Green Machine: The Slightly Gross Truth about Turning Your Food Scraps into Green Energy by Rebecca Donnelly, illustrated by Christophe Jaques

Green Machine 
The Slightly Gross Truth about Turning Your Food Scraps into Green Energy 
illustrated by Christophe Jaques
Review Copy from Macmillan Kids


Green Machine: The Slightly Gross Truth about Turning Your Food Scraps into Green Energy is an excellent introduction to anaerobic digestion and anaerobic digestion facilities for young readers looking to learn more about green resources. As someone who, while I have been composting in my back yard for a couple of decades, did not know that this food waste could be used to create pollution-free energy, Green Machine send me down a research rabbit hole, reading a report (listed in Donnelly's "Find Out More" short list of resources) compiled by the Environmental Protection Agency, to find out where - if any - there are anaerobic digestion facilities in the United States. In case you were wondering, there are approximately 120 facilities in thirty-one states, thirty of which are in California. 
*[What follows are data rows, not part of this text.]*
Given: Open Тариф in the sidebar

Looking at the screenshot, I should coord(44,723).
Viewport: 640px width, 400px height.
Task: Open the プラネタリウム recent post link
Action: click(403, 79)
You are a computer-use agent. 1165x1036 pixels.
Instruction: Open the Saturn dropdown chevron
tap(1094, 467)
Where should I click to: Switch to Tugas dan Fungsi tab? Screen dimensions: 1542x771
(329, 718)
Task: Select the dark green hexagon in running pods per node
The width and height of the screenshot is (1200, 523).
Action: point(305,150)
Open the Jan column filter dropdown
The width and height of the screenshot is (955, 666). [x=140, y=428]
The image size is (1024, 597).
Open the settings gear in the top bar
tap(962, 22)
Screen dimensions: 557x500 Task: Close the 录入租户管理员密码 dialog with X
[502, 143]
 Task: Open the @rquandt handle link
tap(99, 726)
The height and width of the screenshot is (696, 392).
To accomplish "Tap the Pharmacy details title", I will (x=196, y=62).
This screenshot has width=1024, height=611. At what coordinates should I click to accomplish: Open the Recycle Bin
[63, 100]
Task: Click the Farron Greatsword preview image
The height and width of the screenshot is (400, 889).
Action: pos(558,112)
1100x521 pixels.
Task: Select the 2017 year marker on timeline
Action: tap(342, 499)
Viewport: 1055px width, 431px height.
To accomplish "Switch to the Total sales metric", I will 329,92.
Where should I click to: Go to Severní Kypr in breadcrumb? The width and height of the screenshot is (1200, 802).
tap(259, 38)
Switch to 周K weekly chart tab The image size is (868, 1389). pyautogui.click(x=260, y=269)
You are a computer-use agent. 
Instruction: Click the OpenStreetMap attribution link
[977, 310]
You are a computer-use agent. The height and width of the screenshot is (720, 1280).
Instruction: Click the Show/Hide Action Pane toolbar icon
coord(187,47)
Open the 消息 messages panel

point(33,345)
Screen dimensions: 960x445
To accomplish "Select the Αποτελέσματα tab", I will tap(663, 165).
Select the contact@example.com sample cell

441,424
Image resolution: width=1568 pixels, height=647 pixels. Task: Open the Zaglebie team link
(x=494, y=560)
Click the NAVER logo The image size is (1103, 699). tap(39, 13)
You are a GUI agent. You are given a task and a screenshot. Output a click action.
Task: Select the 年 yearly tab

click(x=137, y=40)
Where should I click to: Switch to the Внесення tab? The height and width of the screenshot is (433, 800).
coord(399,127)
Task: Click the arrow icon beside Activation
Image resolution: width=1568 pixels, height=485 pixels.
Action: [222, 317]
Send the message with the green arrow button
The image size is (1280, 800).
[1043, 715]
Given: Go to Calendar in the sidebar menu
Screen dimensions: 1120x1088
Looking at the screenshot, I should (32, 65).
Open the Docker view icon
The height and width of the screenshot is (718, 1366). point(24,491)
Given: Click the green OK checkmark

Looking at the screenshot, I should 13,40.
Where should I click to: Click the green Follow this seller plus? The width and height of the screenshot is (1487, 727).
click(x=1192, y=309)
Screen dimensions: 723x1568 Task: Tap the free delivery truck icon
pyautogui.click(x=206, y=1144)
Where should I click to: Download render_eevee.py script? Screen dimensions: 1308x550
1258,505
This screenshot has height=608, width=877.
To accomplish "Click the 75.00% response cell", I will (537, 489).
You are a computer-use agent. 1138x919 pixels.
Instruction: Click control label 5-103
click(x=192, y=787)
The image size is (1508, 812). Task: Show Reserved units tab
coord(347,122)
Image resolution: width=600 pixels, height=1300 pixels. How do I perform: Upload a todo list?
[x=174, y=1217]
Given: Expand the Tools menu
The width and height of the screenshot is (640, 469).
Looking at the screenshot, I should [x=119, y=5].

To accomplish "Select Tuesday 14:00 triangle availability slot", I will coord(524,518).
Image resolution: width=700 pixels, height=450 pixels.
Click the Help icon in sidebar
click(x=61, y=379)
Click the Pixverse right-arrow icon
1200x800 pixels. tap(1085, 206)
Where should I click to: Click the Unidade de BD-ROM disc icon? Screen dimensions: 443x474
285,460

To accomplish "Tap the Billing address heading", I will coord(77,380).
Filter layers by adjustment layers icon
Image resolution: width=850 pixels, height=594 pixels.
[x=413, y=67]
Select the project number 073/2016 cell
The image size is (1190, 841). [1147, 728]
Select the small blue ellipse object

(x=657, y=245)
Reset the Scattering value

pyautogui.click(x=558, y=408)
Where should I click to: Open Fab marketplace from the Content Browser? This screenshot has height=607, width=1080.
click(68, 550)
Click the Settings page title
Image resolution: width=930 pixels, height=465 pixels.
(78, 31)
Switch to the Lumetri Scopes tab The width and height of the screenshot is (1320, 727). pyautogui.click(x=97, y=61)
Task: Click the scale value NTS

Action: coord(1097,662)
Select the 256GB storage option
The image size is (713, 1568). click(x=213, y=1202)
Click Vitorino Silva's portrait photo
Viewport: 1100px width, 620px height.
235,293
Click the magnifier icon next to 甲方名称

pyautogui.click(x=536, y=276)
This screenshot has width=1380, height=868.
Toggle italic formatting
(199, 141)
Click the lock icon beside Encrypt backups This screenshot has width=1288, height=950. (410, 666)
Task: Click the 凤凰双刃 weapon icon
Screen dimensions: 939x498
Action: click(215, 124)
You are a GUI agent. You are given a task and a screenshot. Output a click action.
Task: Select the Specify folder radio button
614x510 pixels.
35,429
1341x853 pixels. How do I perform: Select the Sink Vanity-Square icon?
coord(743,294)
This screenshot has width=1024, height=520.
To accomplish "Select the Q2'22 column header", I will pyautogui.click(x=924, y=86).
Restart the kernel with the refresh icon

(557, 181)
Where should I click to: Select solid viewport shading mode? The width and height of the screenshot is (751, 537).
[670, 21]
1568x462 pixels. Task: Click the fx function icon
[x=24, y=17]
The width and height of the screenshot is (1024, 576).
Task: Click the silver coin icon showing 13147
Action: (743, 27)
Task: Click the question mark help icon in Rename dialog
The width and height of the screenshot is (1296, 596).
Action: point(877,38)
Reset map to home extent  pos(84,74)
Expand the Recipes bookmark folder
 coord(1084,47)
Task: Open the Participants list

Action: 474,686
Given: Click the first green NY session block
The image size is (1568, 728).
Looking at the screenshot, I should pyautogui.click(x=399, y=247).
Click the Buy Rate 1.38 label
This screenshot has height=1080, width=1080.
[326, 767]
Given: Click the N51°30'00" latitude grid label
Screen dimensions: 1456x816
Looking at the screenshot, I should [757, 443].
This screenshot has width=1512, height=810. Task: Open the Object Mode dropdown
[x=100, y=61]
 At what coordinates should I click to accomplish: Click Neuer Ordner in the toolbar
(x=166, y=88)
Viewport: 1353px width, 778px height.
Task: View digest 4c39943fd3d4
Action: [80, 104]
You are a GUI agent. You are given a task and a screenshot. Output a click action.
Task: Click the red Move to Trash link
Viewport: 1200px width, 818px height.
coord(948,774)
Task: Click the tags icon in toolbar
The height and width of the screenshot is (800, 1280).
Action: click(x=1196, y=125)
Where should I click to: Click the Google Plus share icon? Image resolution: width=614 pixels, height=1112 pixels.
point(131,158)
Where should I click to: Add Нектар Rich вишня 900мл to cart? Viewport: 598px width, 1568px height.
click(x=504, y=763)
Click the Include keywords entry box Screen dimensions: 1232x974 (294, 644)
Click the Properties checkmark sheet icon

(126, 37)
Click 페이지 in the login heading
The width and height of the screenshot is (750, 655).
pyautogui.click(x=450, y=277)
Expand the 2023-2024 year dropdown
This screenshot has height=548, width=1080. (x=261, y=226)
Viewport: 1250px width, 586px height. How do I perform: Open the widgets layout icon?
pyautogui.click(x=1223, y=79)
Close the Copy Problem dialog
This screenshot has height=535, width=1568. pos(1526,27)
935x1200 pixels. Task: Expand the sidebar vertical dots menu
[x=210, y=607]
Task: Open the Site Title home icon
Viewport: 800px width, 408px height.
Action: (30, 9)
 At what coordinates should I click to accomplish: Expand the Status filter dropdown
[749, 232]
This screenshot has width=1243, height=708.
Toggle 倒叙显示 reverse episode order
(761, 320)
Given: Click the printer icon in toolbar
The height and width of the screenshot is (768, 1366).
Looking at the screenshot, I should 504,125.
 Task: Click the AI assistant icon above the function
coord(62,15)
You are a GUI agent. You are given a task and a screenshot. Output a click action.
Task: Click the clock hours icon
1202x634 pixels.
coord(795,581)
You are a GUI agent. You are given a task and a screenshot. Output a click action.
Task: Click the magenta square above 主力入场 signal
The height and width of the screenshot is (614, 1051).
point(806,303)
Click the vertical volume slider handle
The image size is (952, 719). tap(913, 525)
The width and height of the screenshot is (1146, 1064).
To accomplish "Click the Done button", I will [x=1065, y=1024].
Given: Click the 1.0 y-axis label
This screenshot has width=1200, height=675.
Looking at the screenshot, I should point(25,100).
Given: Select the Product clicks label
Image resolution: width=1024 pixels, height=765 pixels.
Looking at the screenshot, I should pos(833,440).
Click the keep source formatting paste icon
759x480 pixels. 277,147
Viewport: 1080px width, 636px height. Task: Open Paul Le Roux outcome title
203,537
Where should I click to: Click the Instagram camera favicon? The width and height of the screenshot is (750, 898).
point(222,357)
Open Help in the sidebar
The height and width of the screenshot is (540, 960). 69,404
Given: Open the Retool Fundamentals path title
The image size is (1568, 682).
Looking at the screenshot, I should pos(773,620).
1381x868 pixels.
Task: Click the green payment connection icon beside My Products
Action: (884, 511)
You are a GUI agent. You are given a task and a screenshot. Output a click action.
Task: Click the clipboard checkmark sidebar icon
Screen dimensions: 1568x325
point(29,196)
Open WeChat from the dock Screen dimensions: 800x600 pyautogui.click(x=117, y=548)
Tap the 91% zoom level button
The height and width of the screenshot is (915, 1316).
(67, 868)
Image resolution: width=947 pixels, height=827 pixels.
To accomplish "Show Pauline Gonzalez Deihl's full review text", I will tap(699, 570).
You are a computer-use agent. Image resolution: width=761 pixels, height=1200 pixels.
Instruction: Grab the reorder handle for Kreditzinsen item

Donnelly's text is simple and sing-songy and Jaques's illustrations are crisp and colorful, his anthropomorphizing of the "bugs in the sludge" brings humor to the page. Starting with a family finishing a meal and collecting the food waste, Green Machine follows the food from table to the food scraps collection machine to the facility where the scarps become biogas that "feeds the engine to generate sparks" and make electricity. A double page spread at the end of the book shows the cycle all in one place, helping readers get a better grasp of the process. This is followed by two pages of information on green energy and anaerobic digesters.

A good place to start, be sure to pair Green Machine with other informational books about the environment and why we need to fight to save it.